Os autores, acentuam que as respostas sobre a sexualidade ensinam a criança a lidar com seu corpo, pois o corpo é permeado de sensações advindas da sexualidade. Faz-se importante distinguir que, ao citar o termo sexualidade, falamos da expressão do corpo, dos gestos e do olhar, e, ao tratarmos de sexo, falamos dos genitais. Então, sim, passamos a vida lidando com a sexualidade. 

A criança nasce sem saber da sexualidade, apenas a sente, e precisa do adulto para ser seu intérprete nestas sensações e que lhe explique, traduzindo o que tudo significa. Esta é a nobre função dos pais frente à curiosidade infantil.

Ainda citando Nunes e Silva (2000), quando a curiosidade infantil não é satisfeita, pode se tornar ansiedade e desencadear até um distúrbio na personalidade. Por isso, é recomendado que a curiosidade da criança seja satisfeita respeitando, certamente, seus limites de entendimento e esclarecendo somente sua pergunta de maneira simples, sincera e objetiva, de forma que novas dúvidas não sejam geradas a partir da resposta, resultando assim em patologias e neuroses na fase adulta.

Observo que a clareza dos pais, dos educadores e dos adultos frente aos temas da sexualidade preparam a criança para passar pelas fases da descoberta sexual e descobertas do corpo com facilidade e naturalidade. Algumas reflexões e orientações  importantes a serem trabalhadas diante de um flagrante é dizer sempre a verdade, considerando a idade do seu filho para avaliar como falará sobre a situação. Se for muito jovem, criança, uma explicação simples que satisfaça sua curiosidade é suficiente. Mas, se for mais velho ou adolescente, seja franco; é melhor que saiba sobre sexo em casa e pelos pais do que na rua, de modo grosseiro ou equivocado.

Se seu filho é uma criança com até cinco anos, você deve parar tudo o que estiver fazendo e dar-lhe atenção. Caso pergunte o que estava acontecendo, devolva-lhe a pergunta: o que você acha que estava acontecendo com o papai e a mamãe? E assim, baseado na resposta que lhe fornecer, corrija o que for necessário. Crianças até essa idade não têm noção do que é uma relação sexual e podem entender que o que houve foi um ato agressivo, pois ‘ela estava gemendo, então ele estava machucando’, ‘ele pulava em cima dela’ e até mesmo ‘ele batia nela’.

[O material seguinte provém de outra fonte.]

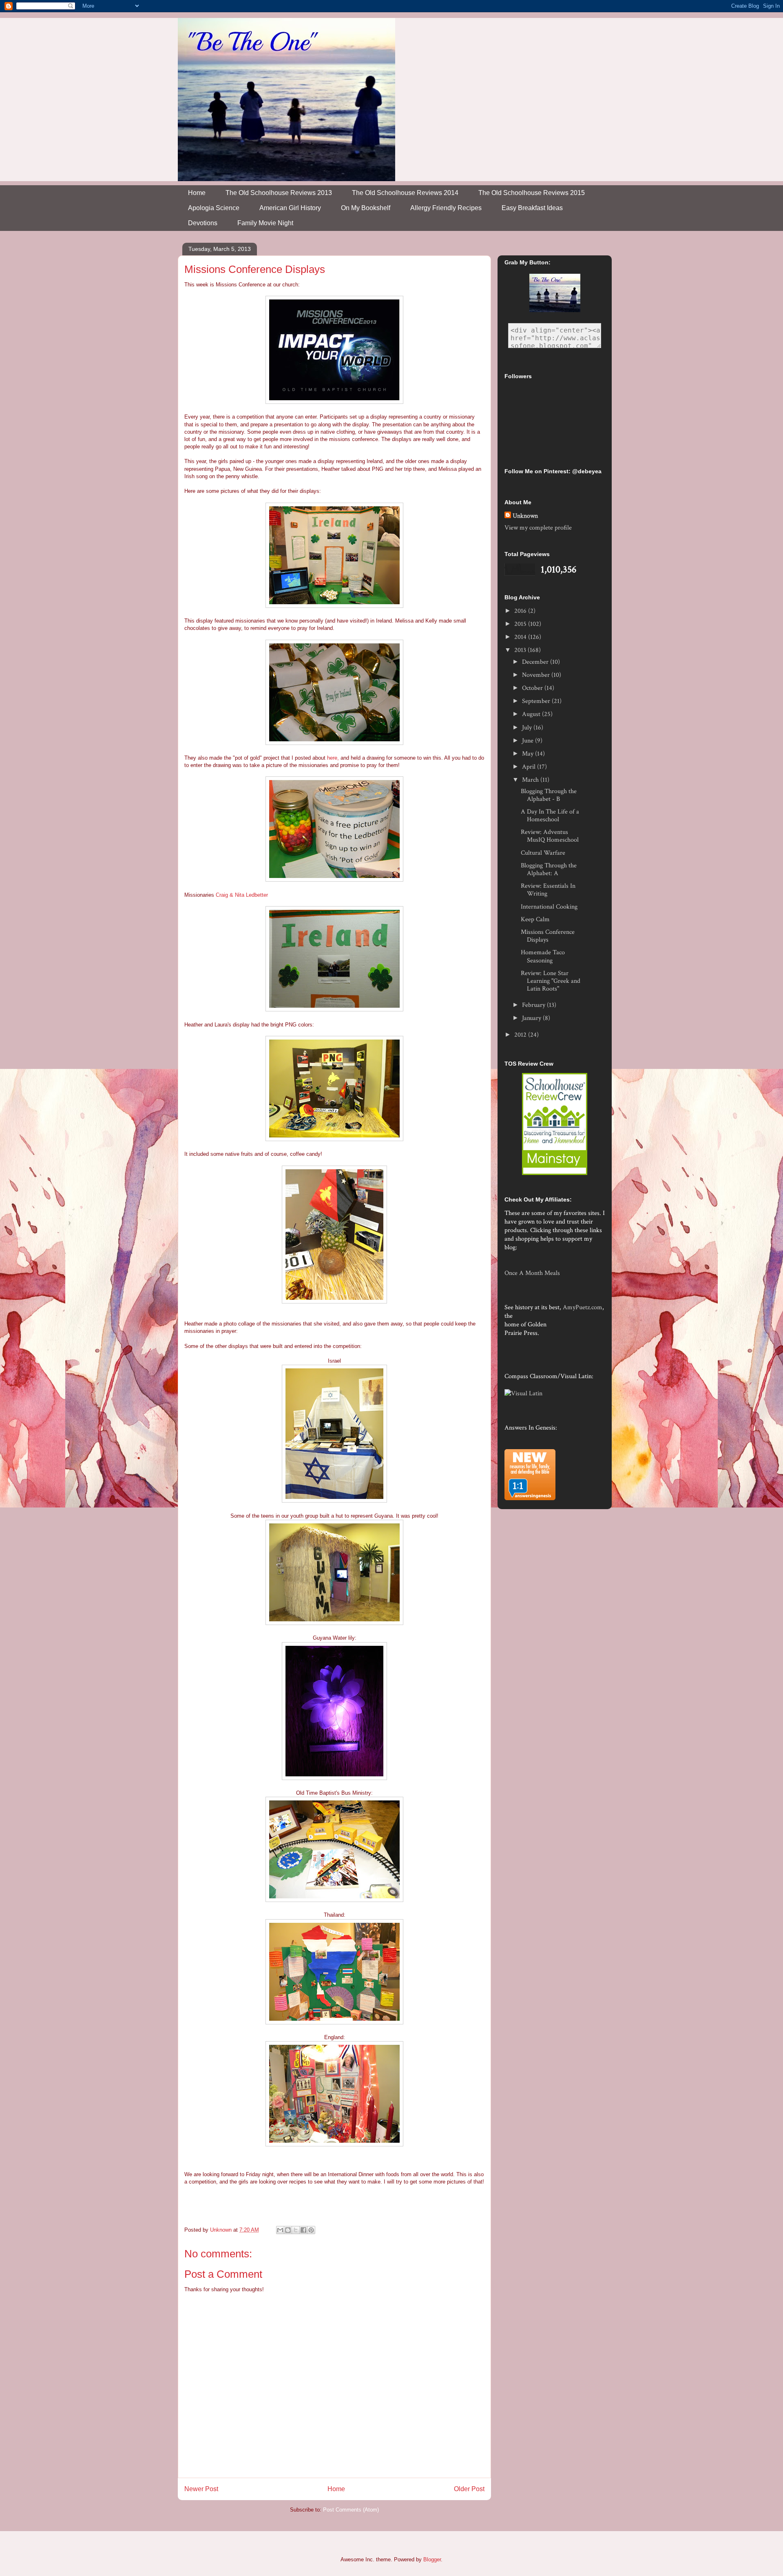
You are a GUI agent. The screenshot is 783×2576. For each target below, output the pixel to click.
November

O olhar infantil pode facilmente associar o sexo à maldade, dor, ao sofrimento, que mulheres sofrem e homens são agressivos; por essa razão, é mais indicado perguntar o que entendeu daquilo que viu. Em seguida, corrija, diga estarem namorando como os adultos namoram, pelados e juntos, e que estava tudo bem, não havia nada com o que pudesse se preocupar.

Se for uma criança com seis anos ou mais, você pode pedir desculpas por não trancar a porta, que estavam namorando como adultos namoram. Pergunte-lhe se está tudo bem, o que quer saber a mais sobre o que viu e, caso queira perguntar em outro momento, também pode. Caso seja um pré-adolescente, siga o passo anterior e acrescente informações.

Você pode falar também que existe muito amor entre você e seu(ua) companheiro(a), e o que viu também é uma forma de carinho que deve ser feito com maturidade e respeito, não inconsequentemente. O importante é não passar a ideia de que a criança fez algo errado, nem adianta gritar, ameaçar ou bater, pois ela somente se assustará e poderá passar a relacionar o sexo a coisas ruins, proibidas e até mesmo gerar um bloqueio. Mas certifique-se sempre da porta esteja trancada. Ainda que as crianças perguntem do lado de fora o que vocês estão fazendo, evite a situação constrangedora de ser pego em flagrante na sua intimidade.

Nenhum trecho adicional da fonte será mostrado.